In this video we explain in less than two minutes what Recognition and Rewards means at VU Amsterdam. It will show you at a glance what we are working towards. (In Dutch.) 

This is how we are already implementing Recognition and Rewards

  • Developing diverse career paths

    In line with the national agreements, we have revised the academic career paths from Assistant Professor to Associate and Full Professor. Take a look at these finalised career paths.

    We have started with designing a career path for lecturers as well. If you are interested in the roadmap and timetable for these career paths, you can request them by sending an e-mail to erkennenenwaarderen@vu.nl.

  • Open science

    At VU Amsterdam we expect our employees to work according to the principles of open science, by making their scientific outputs (e.g., publications, data, software, educational materials) and the processes that led to them findable, accessible, interoperable and reusable (FAIR), and fostering collaborations within academia as well as with societal partners. There is more attention for involving societal stakeholders in the research process (citizen science, transdisciplinary research, public-private partnerships) and for engaging in a dialogue with society via science communication. We move away from focusing solely on the quantity of research outputs, and give more emphasis to the quality of the scientific and social contribution of our work.

  • Art of Engagement

    VU Amsterdam implements the priority area of Leadership in Recognition and Rewards through The Art of Engagement: how can you integrate personal leadership in your work as part of the organisation as a whole? We make the organisation a better and more focused place if we all contribute actively – through commitment to the greater whole – to the way we interact with one another. The place where cooperation matters most is the team. We are all members of a team, even though it might seem we are not. By applying the principles of The Art of Engagement more actively in teams and by improving the collective teamwork, we make the organisational culture better and we value each other’s contribution more explicitly.

  • Incubator for junior lecturers

    In the incubator for junior lecturers, organised by the LEARN! Academy, junior lecturers and D4 exchange experiences, get inspiration and develop as teaching experts. Come along on a Thursday or to one of the many events organised by the Incubator. You can find the Incubator in the NU building, in 6A69. 

  • Active in national programme and European coalition

    Recognition and Rewards is high on the agenda not only at VU Amsterdam, but also at all the Dutch knowledge institutions and research funding agencies. Read the national e-magazine (nov 2023) with best practices, interviews and blogs in which academics from inside and outside VU give their personal views on this topic. 

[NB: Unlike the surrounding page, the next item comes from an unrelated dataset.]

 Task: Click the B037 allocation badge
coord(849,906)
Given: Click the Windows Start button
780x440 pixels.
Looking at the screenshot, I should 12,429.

    You can read more about recognition and rewards in the Position Paper ‘Room for everyone’s talent’, the website of Universities of the Netherlands and the web page of the National programme Recognition and Reward.

    At a European level VU Amsterdam is affiliated with the Coalition for Advancing Research Assessment, which examines subjects related to Recognition and Rewards.

  • How VU Amsterdam academics apply Recognition and Rewards

    Recognition and Rewards is already in the DNA of many VU Amsterdam academics. For instance, Yvette Taminiau won the Van der Duijn Schouten Teaching Award for the way in which her teaching focuses on exchanges with external partners and alumni networks. And there’s Jelle Tichelaar, who set up a programme oriented to leadership and team building in an educational environment. And Joris Amin, who as a PhD candidate researched the integration of refugees and how their job prospects can be improved.